The copy you print must match the listing exactly, with its pictures removed.
#### INPUT
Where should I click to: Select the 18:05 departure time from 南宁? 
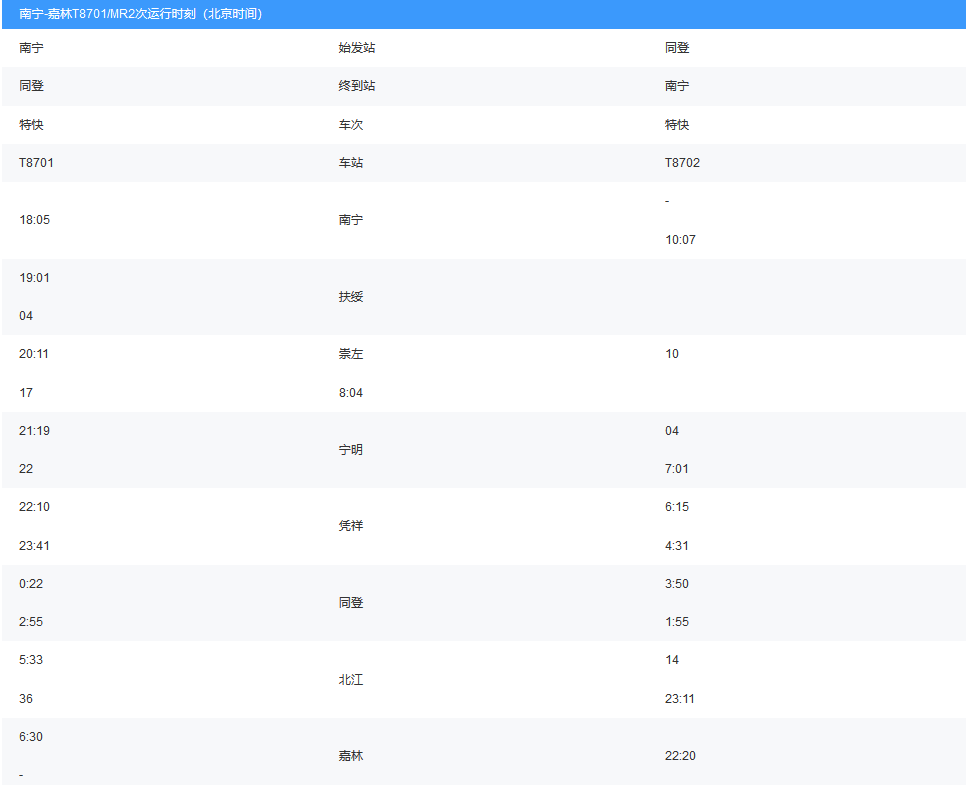34,220
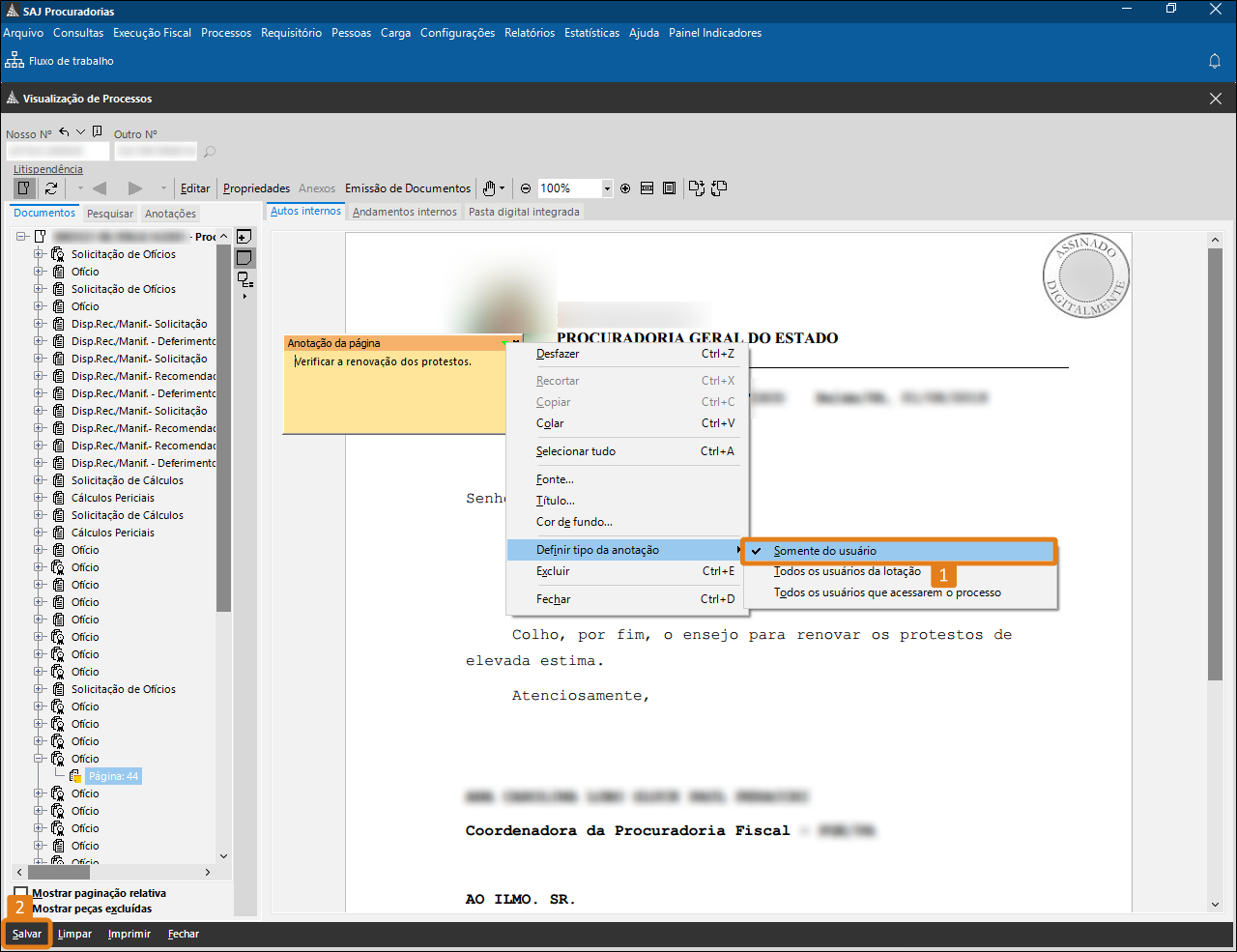The height and width of the screenshot is (952, 1237).
Task: Open the notifications bell icon
Action: click(1215, 61)
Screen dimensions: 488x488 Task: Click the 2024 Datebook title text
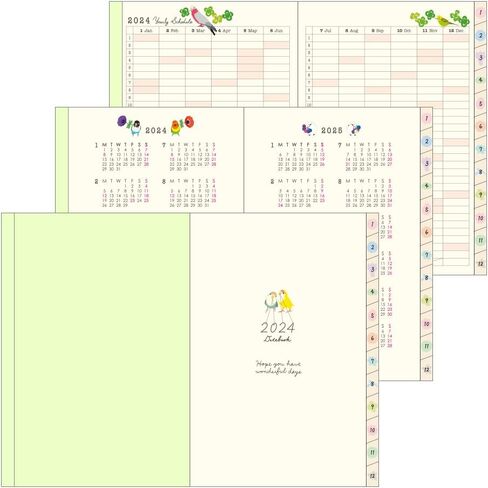278,332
########
**WRITTEN ANSWER:**
Where should I click to: Select the 18:05 departure time from 南宁? 
34,220
The height and width of the screenshot is (952, 1237).
Task: Open the notifications bell icon
Action: click(1215, 61)
Screen dimensions: 488x488 Task: Click the 2024 Datebook title text
278,332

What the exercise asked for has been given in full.